Inspirasi Menulis ala Tere Liye




Woko Utoro

Siapa yang tak kenal dengan Tere Liye. Seorang novelis yang produktif itu jarang orang tidak mengenalinya. Terlebih melewatkan karya-karya Tere Liye merupakan sebuah kerugian. Karya-karya seperti Rembulan Tenggelam di Wajahmu, Negeri Para Bedebah, Bumi, Pulang, Rindu, Bulan, Matahari, Hafalan Shalat Delisa, Moga Bunda Disayang Allah, Tentang Kamu dll adalah bukti bahwa penulis bernama Darwis itu sosok yang produktif.

Menurut beberapa sumber Tere Liye tidak kurang telah menerbitkan 50 judul buku. Yang beberapa karyanya tentu sudah diangkat ke layar lebar. Dari sanalah akhirnya orang merasa perlu untuk mengundangnya untuk berkisah seputar proses kreatif dalam menulis. Orang merasa perlu mendengarkan langsung apa dan bagaimana caranya menulis sehingga mampu produktif. Memang benar bahwa rasanya setiap orang bisa saja menjadi penulis tapi tidak semua orang mampu produktif.

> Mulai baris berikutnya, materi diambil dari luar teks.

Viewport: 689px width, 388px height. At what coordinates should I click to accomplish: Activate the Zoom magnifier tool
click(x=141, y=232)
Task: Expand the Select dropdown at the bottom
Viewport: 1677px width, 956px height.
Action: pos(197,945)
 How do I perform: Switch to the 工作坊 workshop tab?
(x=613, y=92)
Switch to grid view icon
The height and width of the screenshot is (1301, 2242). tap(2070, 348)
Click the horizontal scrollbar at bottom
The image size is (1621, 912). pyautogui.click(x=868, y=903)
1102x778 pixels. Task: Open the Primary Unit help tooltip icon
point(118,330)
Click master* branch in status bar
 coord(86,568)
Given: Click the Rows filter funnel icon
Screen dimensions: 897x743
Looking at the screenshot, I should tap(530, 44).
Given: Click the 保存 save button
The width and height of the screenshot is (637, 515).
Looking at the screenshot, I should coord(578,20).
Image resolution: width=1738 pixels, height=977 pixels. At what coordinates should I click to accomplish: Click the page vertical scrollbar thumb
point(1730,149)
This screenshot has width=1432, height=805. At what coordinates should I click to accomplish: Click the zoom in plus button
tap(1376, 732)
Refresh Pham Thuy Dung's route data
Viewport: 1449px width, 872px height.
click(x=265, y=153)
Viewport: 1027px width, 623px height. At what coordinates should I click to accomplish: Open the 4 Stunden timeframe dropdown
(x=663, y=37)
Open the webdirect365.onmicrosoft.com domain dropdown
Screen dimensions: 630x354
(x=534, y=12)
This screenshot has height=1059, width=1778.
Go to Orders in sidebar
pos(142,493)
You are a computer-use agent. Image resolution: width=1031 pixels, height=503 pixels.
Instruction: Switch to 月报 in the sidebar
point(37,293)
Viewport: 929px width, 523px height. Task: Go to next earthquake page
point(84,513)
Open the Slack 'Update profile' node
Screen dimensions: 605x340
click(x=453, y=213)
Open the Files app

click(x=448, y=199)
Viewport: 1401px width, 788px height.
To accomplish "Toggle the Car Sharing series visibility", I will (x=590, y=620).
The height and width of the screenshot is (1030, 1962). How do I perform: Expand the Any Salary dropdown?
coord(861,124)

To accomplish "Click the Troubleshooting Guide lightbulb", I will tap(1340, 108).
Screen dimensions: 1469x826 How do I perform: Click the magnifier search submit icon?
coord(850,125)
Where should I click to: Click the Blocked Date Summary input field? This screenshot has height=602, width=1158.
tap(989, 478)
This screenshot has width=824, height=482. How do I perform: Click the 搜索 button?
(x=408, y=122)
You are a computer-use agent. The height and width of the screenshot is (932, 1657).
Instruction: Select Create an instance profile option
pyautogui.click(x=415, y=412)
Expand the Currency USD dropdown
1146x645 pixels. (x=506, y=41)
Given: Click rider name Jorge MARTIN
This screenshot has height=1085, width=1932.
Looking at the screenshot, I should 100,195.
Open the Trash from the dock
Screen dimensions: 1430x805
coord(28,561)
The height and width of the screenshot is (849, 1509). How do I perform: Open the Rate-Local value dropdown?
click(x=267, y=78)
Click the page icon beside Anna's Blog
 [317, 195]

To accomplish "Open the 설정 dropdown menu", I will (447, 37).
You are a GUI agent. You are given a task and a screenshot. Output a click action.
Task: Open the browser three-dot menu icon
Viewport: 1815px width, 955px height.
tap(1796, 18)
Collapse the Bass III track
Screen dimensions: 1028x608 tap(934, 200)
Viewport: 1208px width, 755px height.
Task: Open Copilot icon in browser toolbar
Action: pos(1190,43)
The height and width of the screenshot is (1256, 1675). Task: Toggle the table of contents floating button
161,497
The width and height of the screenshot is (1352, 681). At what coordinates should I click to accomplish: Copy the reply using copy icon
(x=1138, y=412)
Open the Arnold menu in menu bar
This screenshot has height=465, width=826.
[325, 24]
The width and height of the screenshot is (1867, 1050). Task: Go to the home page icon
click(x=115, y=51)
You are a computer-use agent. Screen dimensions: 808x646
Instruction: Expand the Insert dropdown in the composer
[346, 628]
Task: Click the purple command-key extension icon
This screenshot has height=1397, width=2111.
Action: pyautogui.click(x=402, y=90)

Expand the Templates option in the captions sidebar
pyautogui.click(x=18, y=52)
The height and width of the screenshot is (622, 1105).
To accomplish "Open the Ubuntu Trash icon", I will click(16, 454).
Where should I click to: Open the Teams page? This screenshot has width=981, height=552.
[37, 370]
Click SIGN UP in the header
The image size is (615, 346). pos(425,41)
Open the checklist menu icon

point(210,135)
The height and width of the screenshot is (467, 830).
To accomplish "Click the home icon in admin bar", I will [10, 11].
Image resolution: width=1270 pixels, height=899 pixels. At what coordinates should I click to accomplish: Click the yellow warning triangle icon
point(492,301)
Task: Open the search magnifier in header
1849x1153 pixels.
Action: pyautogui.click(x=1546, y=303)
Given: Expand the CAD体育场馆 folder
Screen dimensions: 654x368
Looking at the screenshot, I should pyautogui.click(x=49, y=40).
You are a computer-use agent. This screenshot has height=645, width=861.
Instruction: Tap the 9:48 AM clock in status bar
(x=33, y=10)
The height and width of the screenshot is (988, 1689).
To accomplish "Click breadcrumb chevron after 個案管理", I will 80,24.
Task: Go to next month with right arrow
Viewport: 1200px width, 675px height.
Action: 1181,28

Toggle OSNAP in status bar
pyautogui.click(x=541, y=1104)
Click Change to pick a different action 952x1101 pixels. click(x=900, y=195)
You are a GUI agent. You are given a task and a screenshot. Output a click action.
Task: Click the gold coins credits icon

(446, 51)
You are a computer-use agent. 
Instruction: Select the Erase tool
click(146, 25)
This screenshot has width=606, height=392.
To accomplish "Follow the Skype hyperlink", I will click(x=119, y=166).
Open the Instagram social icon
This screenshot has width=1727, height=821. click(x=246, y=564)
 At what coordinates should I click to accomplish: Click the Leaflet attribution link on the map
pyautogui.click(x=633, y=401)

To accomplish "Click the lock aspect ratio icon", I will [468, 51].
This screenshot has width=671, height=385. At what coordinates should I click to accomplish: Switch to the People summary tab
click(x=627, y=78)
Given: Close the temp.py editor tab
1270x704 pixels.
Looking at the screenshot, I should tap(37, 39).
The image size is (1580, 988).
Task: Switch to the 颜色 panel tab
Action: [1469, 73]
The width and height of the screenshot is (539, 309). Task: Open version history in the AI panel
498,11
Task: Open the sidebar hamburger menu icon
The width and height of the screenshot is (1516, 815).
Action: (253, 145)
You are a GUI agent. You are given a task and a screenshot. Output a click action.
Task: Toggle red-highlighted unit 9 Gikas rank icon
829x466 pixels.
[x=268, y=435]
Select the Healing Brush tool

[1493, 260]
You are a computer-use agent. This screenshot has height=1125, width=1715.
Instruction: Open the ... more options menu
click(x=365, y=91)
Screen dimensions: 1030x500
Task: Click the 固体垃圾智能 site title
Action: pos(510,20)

Di beberapa kesempatan secara pribadi saya pernah mendengar alasan sekaligus tips mengapa Tere Liye menulis melalui video yang beredar di YouTube. Bagi Tere Liye alasan mengapa iya menulis adalah berawal dari kisah persahabatan Pohon Kelapa, Kura-kura dan Burung Pipit. Suatu hari 3 sahabat itu berkawan dan berpisah lamanya 3 tahun. Singkat kisah mereka pun bertemu kembali dan saling berbagi kisah.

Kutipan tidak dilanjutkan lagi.